William Parker, a professor of experimental surgery at Duke University in Durham, N.C., and his team compared lab rodents to more than 50 rats and mice captured and killed in cities and farms.

“Laboratory rodents live in a virtually germ- and parasite-free environment, and they receive extensive medical care - conditions that are comparable to what humans living in Westernized, hygienic societies experience,” Parker said in a release.

“On the other hand, rodents living in the wild are exposed to a wide variety of microbes and parasites, much like humans living in societies without modern health care and where hygiene is harder to maintain.”

Industrialized societies that emphasize hygiene have higher rates of allergy, asthma and autoimmune diseases such as rheumatoid arthritis compared to the developing world.

Stimulating the immune cells of wild rodents made no difference, but lab rats overreacted, the team reports in the Scandinavian Journal of Immunology.

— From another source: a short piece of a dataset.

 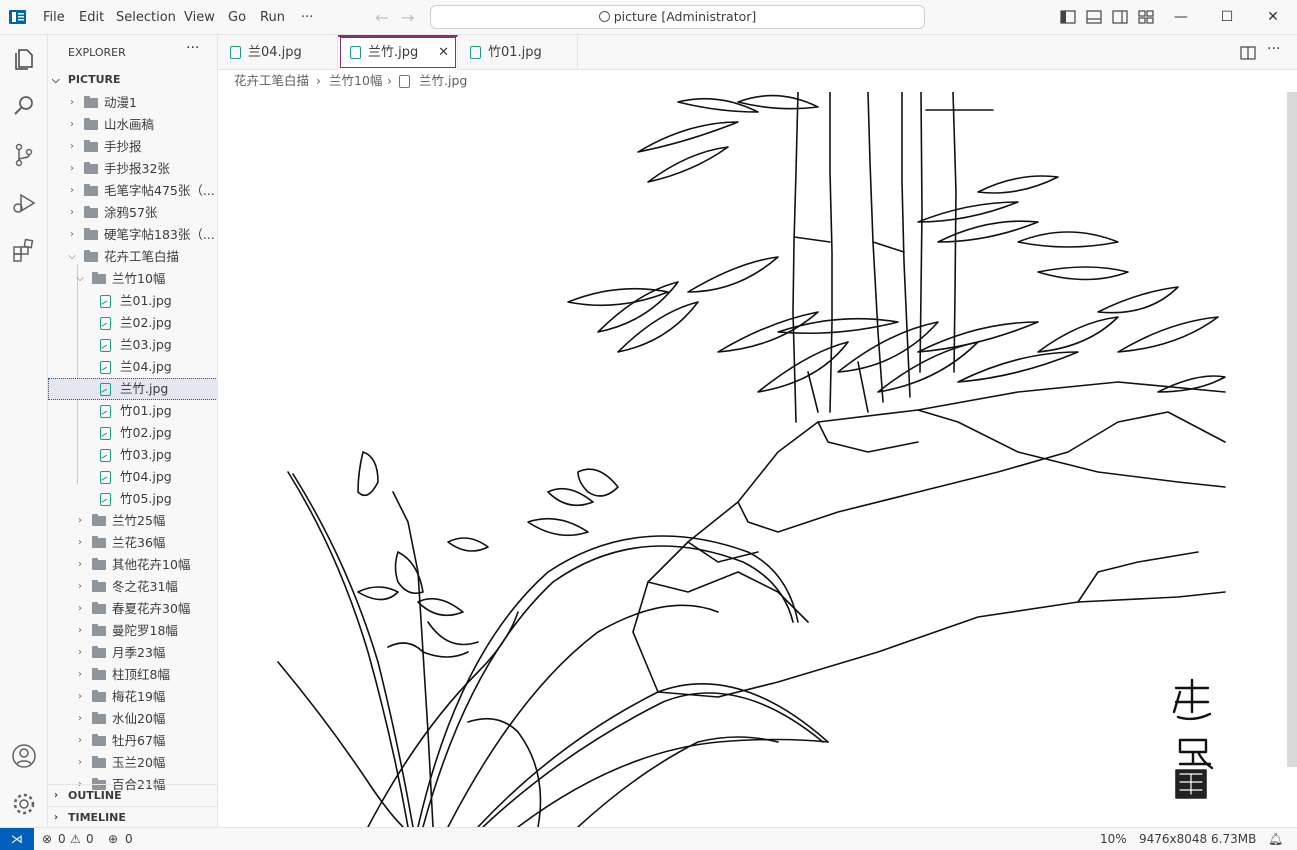 I want to click on tree-folder: › 春夏花卉30幅, so click(x=132, y=609).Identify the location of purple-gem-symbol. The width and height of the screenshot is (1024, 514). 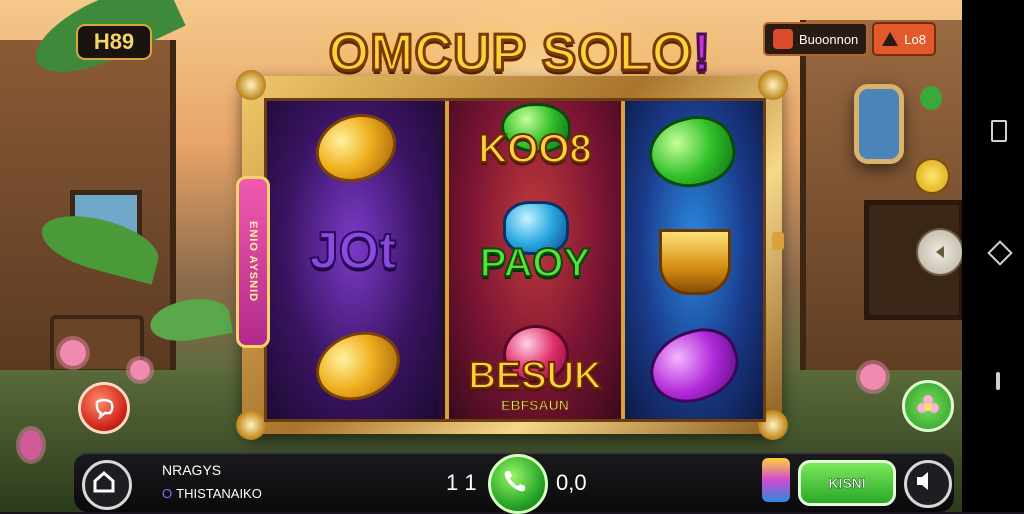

The wild rodents also showed as much as four times higher levels of immunoglobulins related to allergy and autoimmune disease, but didn’t get sick.

Since wild animals are likely exposed to more parasites, the antibodies would likely bind to parasite threats.

But in lab animals, the same antibodies would bind to harmless environmental allergens instead of parasites, leading to allergies, he said.

Looking at differences between animals in the wild and the lab may help scientists figure out what environmental exposures may be protective.

One flaw of the research is the team didn’t know if the wild animals were exposed to any unusual diseases that could influence the results.

George Carlin has a bit on this…

Just goes to show how genius George Carlin is. The dudes years ahead of the dork-ass scientists.

This goes for mental fitness as well. Most people envy those who have had life handed to them on a silver platter. Yet, I almost pity anyone who has not had opportunity to meet challenges, and to grow through them.

IMO, it’s not good to be either too hardened or too soft. It’s not good to be “too” anything.

This is true but note it is not ALWAYS the cause of autoimmune diseases and allergies.

Similarly, going through challenges can make a person grow emotionally, but there are many, many people who do NOT grow from the challenges and collapse into a life of unachieved goals, plodding along. And if you ask them, you’ll find that is their assessment, not a judgement passed on them. And they have, in fact, faced some challenges. The difference is the attitude but some people have already learnt an attitude of defeat … I guess you could say, that once they have met and learnt from the challenge of attitude, then all the other things that come along don’t matter (so much).

Immune system is probably similar - the immune system needs to learn that it doesn’t need to make a big deal out of every foreign substance. Don’t make it a big drama.

Note however that modern man is exposed to a lot of chemicals and pollutants (such as car smoke) that are far worse than the natural world. Labs might be clean but they are still full of plastic, painted walls etc… and other shite that the rats wouldn’t have in their rat hole in the country.

[quote]Magarhe wrote:
Immune system is probably similar - the immune system needs to learn that it doesn’t need to make a big deal out of every foreign substance. Don’t make it a big drama.[/quote]


Cool, I know have a scientific excuse for living in a dump. I’m not cleaning my home ever again… as it may be dangerous to my health.

Thank you, thank you, thank you, thank you!!!